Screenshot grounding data
____
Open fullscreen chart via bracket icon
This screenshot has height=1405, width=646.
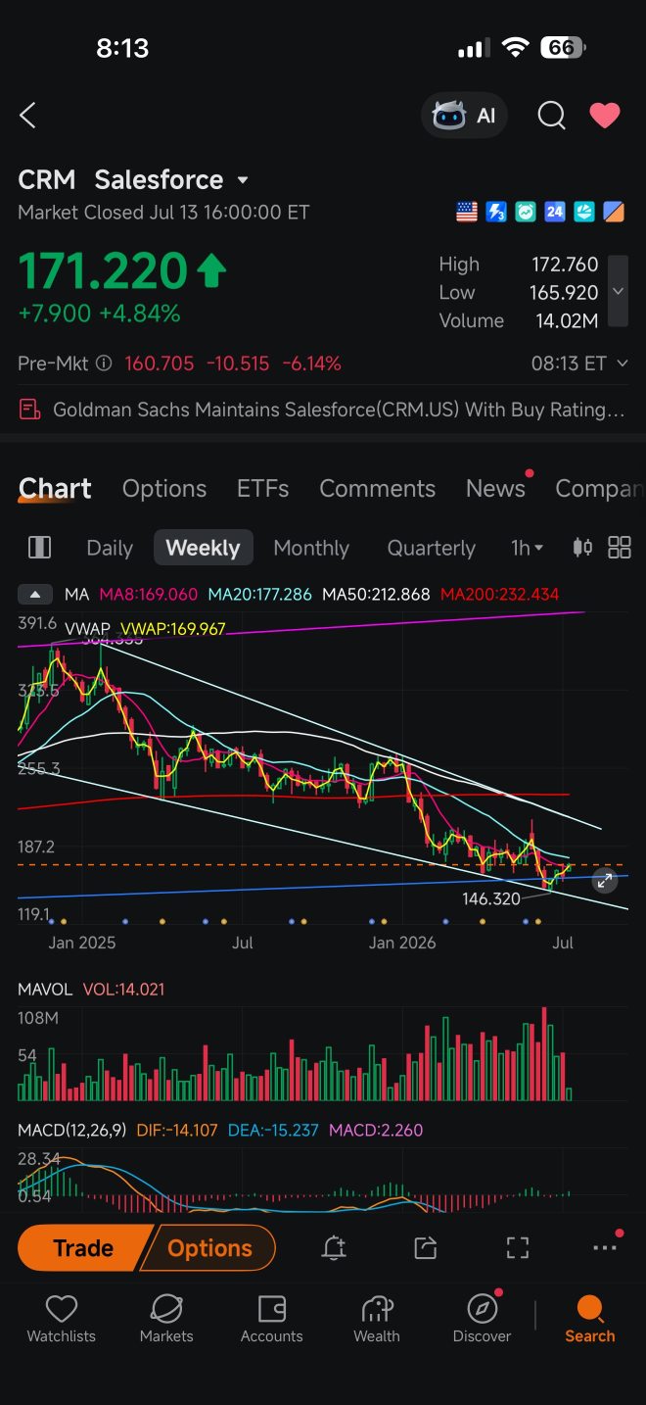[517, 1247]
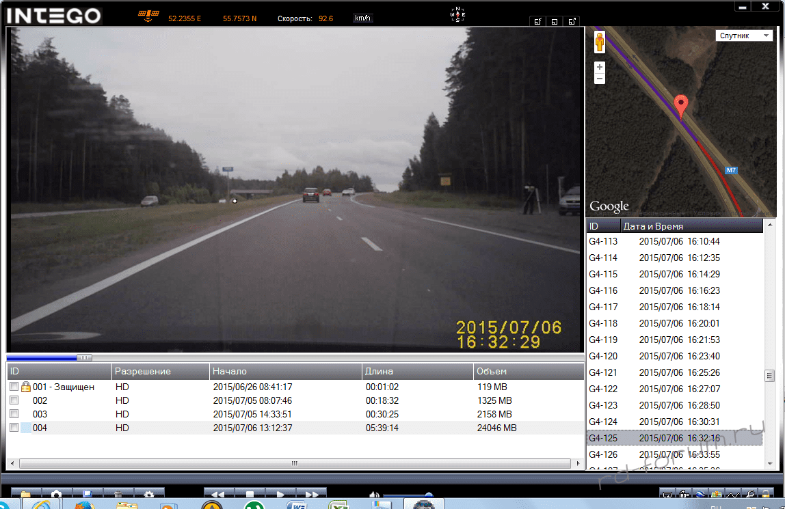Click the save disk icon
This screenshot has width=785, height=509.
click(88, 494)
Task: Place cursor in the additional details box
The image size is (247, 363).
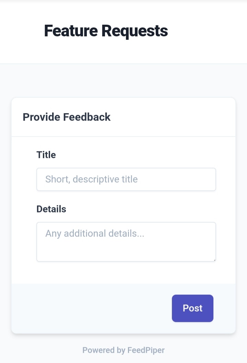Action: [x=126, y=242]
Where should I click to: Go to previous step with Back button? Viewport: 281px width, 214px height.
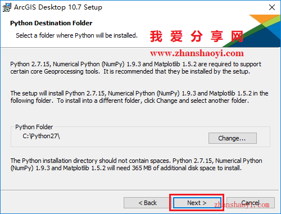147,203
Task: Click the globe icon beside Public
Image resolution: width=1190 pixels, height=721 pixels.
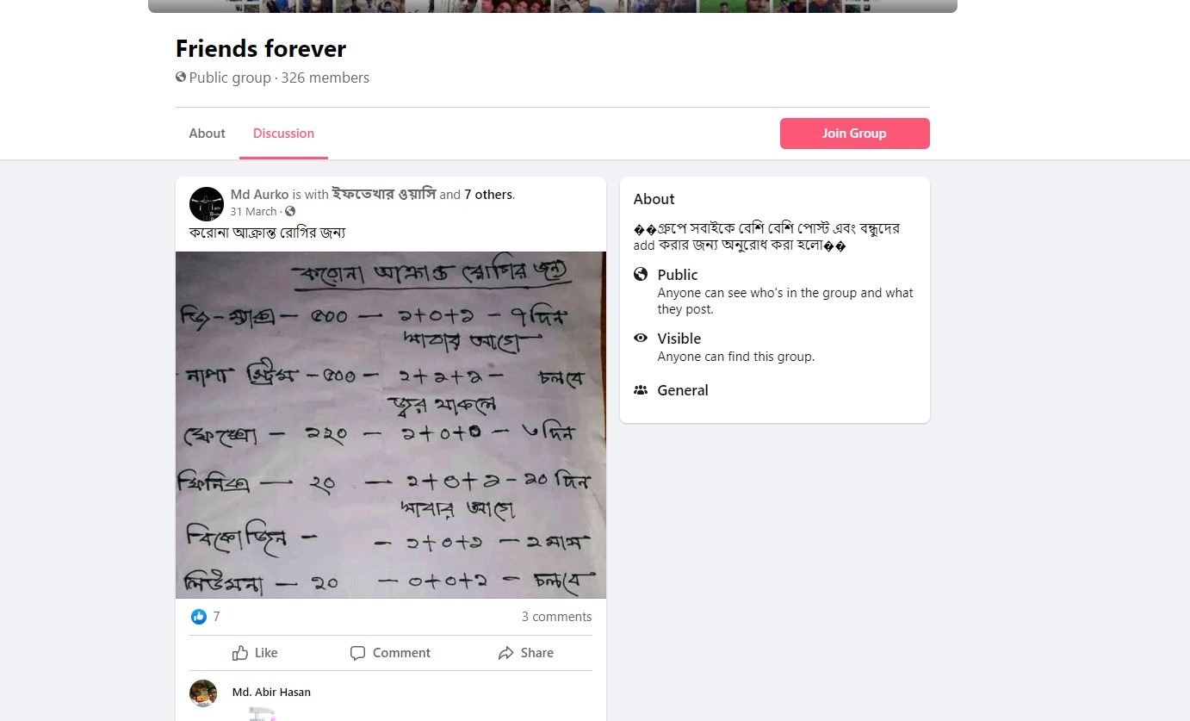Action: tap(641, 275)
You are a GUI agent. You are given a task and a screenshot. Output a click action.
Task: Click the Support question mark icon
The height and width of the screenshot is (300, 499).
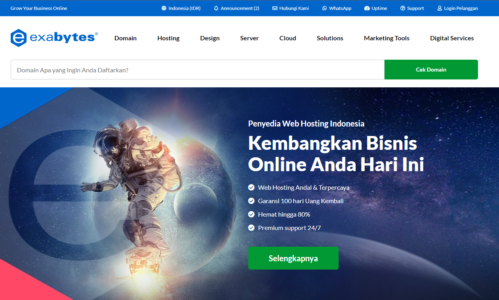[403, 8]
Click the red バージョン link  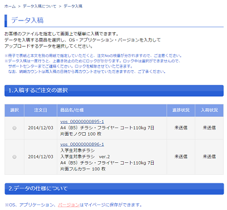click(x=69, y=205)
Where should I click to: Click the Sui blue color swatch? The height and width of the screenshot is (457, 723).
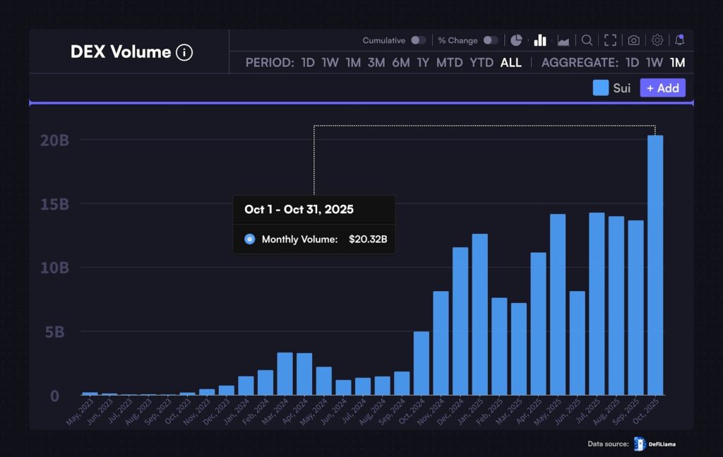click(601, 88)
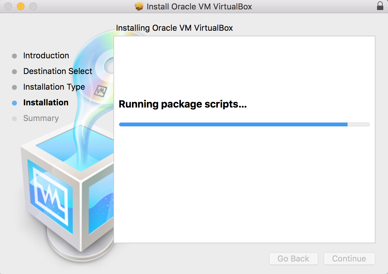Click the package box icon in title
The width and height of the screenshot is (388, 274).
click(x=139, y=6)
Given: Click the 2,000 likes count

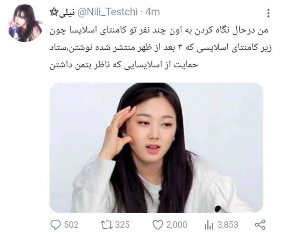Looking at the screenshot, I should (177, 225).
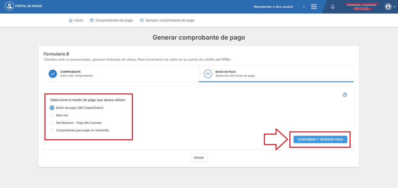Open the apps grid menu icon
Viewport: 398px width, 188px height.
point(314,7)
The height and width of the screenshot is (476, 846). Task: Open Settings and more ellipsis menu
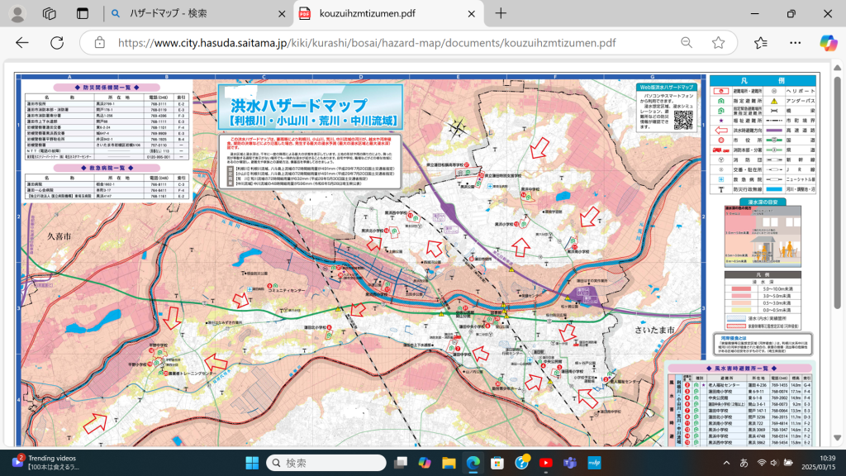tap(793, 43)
____
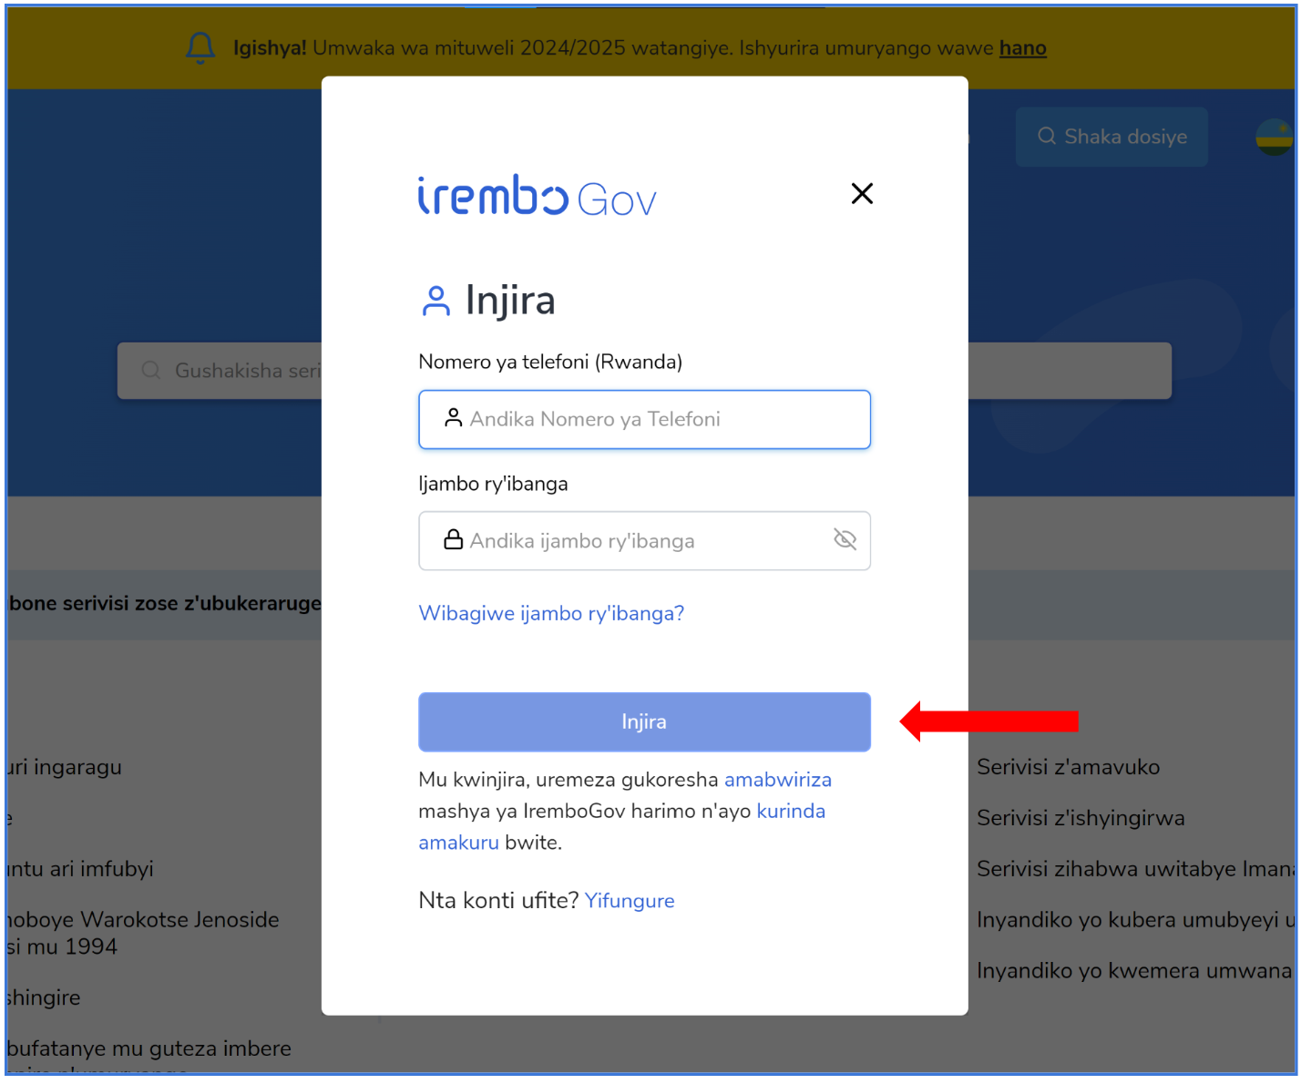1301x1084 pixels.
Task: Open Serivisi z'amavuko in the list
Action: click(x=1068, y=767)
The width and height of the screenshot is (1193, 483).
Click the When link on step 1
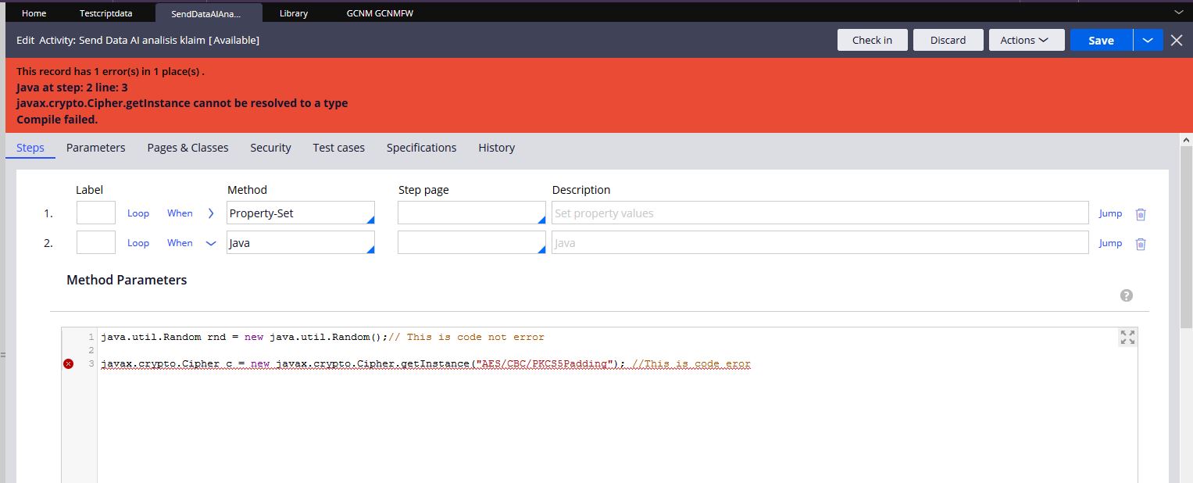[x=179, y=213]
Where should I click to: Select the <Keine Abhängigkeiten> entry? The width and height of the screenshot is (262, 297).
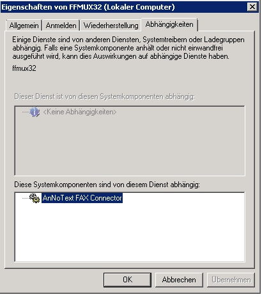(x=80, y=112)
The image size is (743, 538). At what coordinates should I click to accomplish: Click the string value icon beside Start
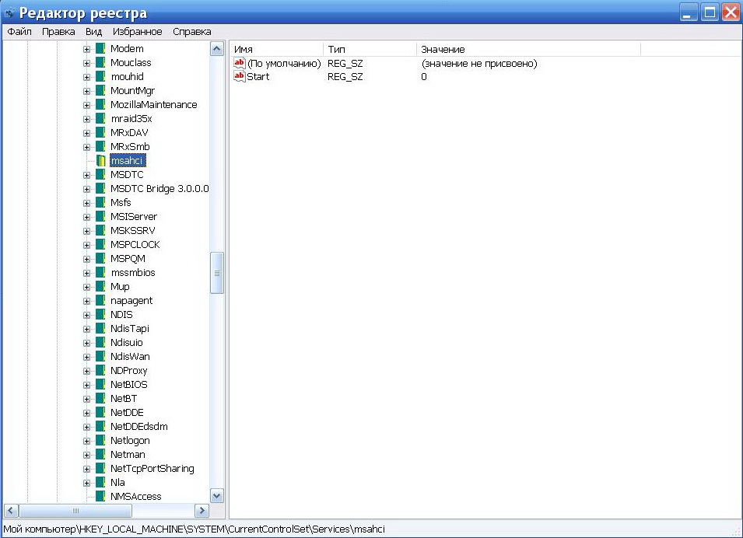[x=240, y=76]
____
Reproduce exactly the lines above that run from the one with "Open fullscreen chart via bracket icon" to the one with "Task: Place cursor", both included, leaving pictures out.

__RESPONSE TO THE TASK__.
Open fullscreen chart via bracket icon
This screenshot has height=1405, width=646.
[517, 1247]
Click the save disk icon
This screenshot has width=785, height=509.
click(88, 494)
Task: Place cursor in the additional details box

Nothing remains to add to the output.